╔══
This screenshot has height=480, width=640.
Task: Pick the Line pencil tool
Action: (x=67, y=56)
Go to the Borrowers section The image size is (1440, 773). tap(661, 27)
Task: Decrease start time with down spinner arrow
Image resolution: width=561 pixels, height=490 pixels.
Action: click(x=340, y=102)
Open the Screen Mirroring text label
╚══
╔══
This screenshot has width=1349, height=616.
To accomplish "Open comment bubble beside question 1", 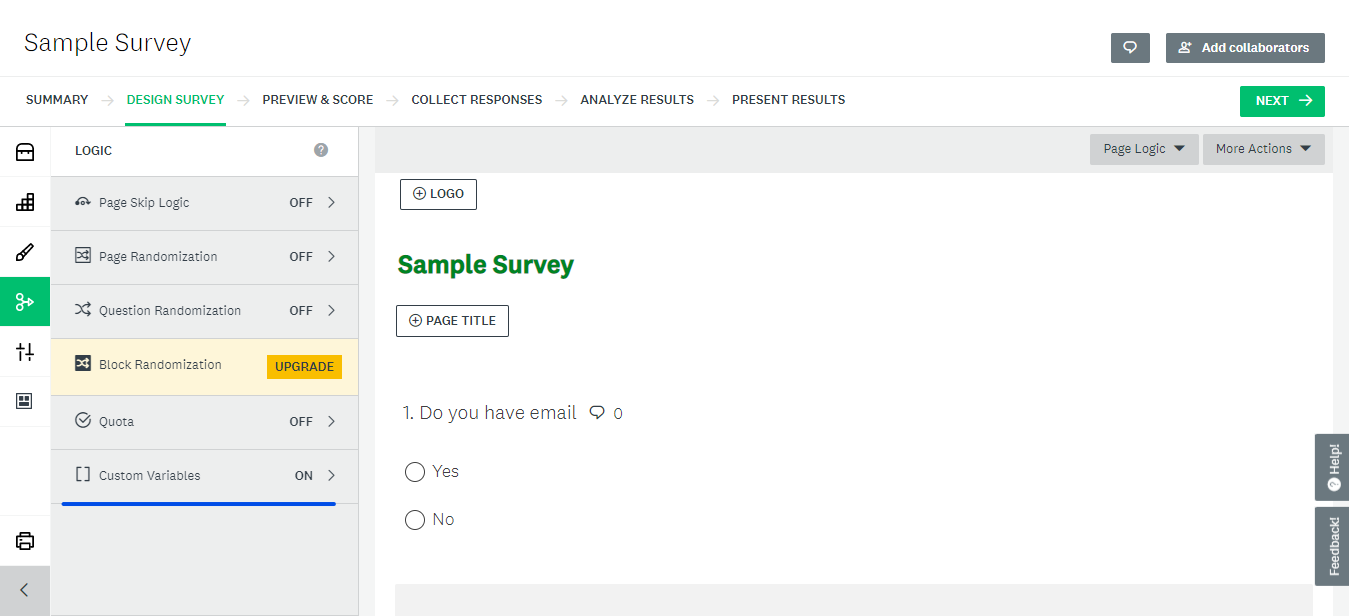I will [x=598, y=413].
╚══
╔══
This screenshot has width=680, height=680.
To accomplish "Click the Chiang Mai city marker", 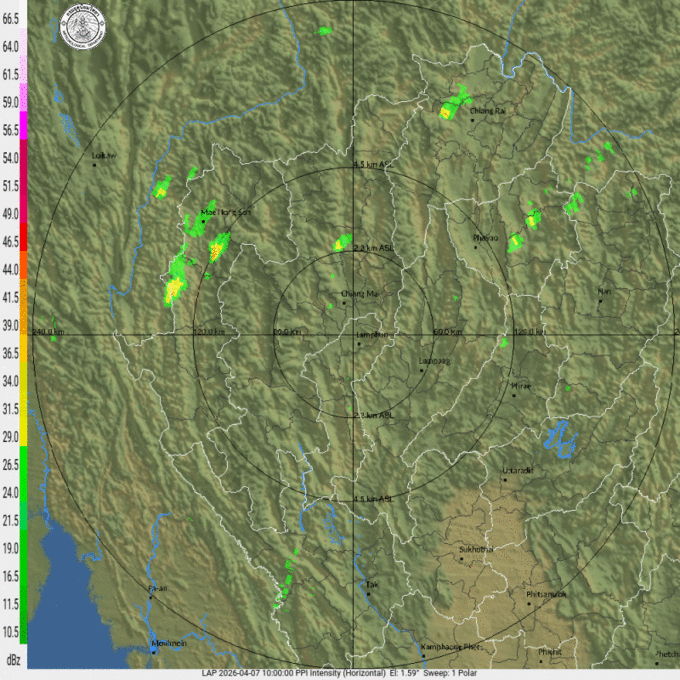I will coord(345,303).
╚══
■ Your goal
Using the records above, set down exactly the lines from the one with "Go to the Borrowers" through the one with "Open the Screen Mirroring text label", inclusive, and nothing more.

■ Task result
Go to the Borrowers section The image size is (1440, 773). tap(661, 27)
Task: Decrease start time with down spinner arrow
Image resolution: width=561 pixels, height=490 pixels.
Action: click(x=340, y=102)
Open the Screen Mirroring text label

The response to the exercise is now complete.